GDPRScanner/CONTRIBUTING.md
2026-04-12 14:49:28 +02:00

4.0 KiB

Contributing to GDPR Scanner

Thank you for considering a contribution. This project helps organisations find and manage personal data across Microsoft 365 (Exchange, OneDrive, SharePoint, Teams), Google Workspace (Gmail, Google Drive), and local/SMB file systems. Contributions that improve compliance coverage, reliability, and usability are very welcome.


Before You Start

  • Check the open issues to see if your idea is already tracked
  • For large features, open an issue first to discuss the approach — this avoids wasted effort if the direction doesn't fit
  • Security vulnerabilities: see SECURITY.md — do not file public issues

Development Setup

# Clone and set up a virtual environment
git clone https://github.com/your-org/gdpr-scanner.git
cd gdpr-scanner
python3 -m venv venv
source venv/bin/activate          # macOS / Linux
venv\Scripts\activate             # Windows

pip install -r requirements.txt

# Danish NER model (optional — needed for name/address detection)
python -m spacy download da_core_news_lg

# Start the scanner (serves on http://0.0.0.0:5100)
python gdpr_scanner.py

# Run the test suite
python -m pytest tests/ -q

To test against a real M365 tenant you will need a Microsoft Azure app registration with the permissions described in the README. A free developer tenant is available via the Microsoft 365 Developer Program.


What We Welcome

  • Bug fixes
  • Improved CPR false-positive reduction
  • New language files (see lang/en.json for the key list)
  • Performance improvements for large tenants
  • Docker / deployment improvements
  • Documentation fixes

Code Style

Python

  • Follow PEP 8 with a line length of 100
  • Use type hints for function signatures
  • No external formatters are enforced — just keep it consistent with the surrounding code
  • All personal data (CPR numbers) must be SHA-256 hashed before storage — never store or log raw CPR values
  • Wrap Graph API calls in try/except and handle M365PermissionError gracefully

JavaScript (static/js/*.js — ES modules)

  • const / let — no var
  • async/await over .then() chains
  • All user-visible strings must have a data-i18n key so translations work

SQL

  • Use parameterised queries — never string-format SQL
  • New columns on existing tables must have a corresponding migration in _MIGRATIONS in gdpr_db.py

Adding a Language

  1. Copy lang/en.json to lang/xx.json (ISO 639-1 code)
  2. Translate all values — keys must stay identical
  3. Test by writing xx to ~/.gdprscanner/lang and restarting

Pull Request Process

  1. Fork the repository and create a branch: git checkout -b feature/my-feature
  2. Make your changes and test them
  3. Run the test suite: python -m pytest tests/ -q
  4. Run a syntax check on the modules you touched, e.g.: python -m py_compile gdpr_scanner.py scan_engine.py app_config.py gdpr_db.py
  5. Update README.md if your change adds or changes user-visible behaviour
  6. Open a pull request with a clear description of what it does and why
  7. Link to the relevant issue if applicable

We aim to review pull requests within one week.

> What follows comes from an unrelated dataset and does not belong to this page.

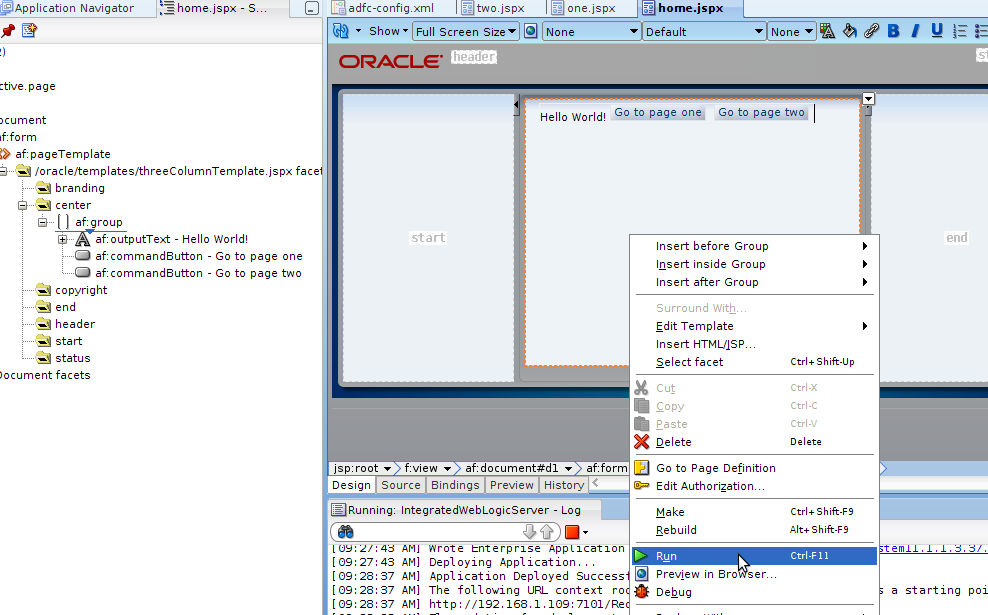
Task: Click the binoculars search icon in Log
Action: pyautogui.click(x=346, y=532)
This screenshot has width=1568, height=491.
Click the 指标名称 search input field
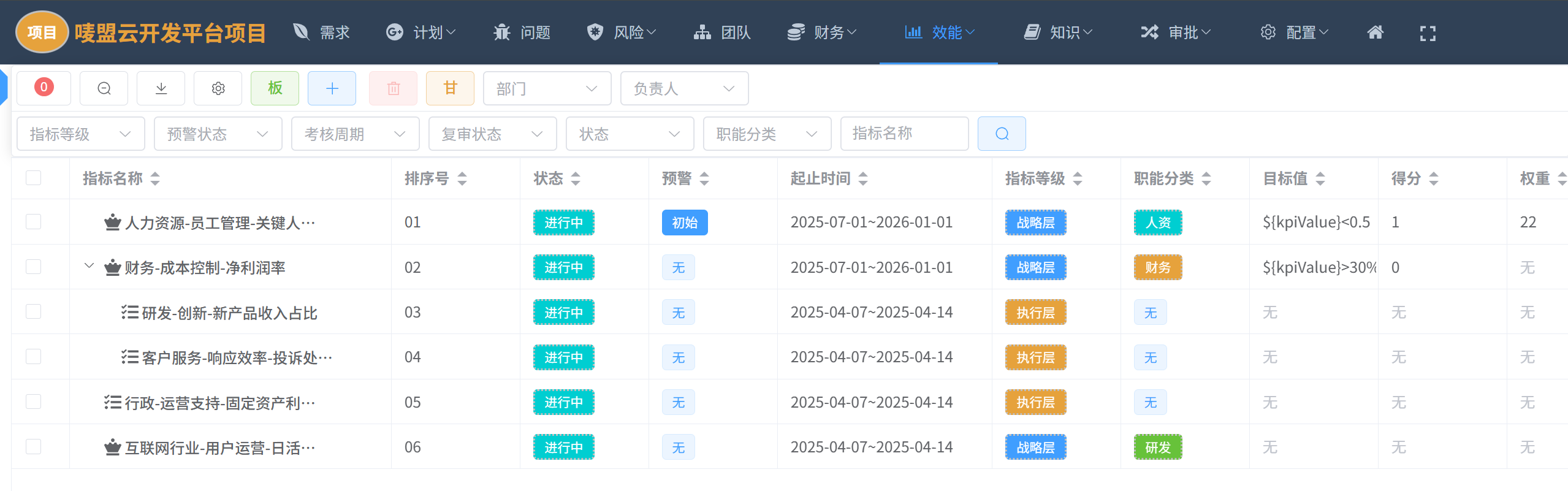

Personal Data in Tests and Examples

Do not include real CPR numbers, email addresses, or names in test data, example output, or documentation. Use clearly fictional values:

# Good
test_cpr = "010101-1234"   # fictional — fails Modulus 11 check

# Bad
test_cpr = "150385-1234"   # could be a real person

If you are testing with a real Microsoft 365 tenant, ensure you have appropriate authorisation to access that data.


Contributor License Agreement

By submitting a pull request you confirm that:

  • You wrote the contribution yourself or have the right to submit it
  • You license your contribution under the same AGPL-3.0 terms as this project
  • You understand the disclaimer in LICENSE — this is a compliance tool, not legal advice

Code of Conduct

Be respectful. Harassment of any kind will not be tolerated.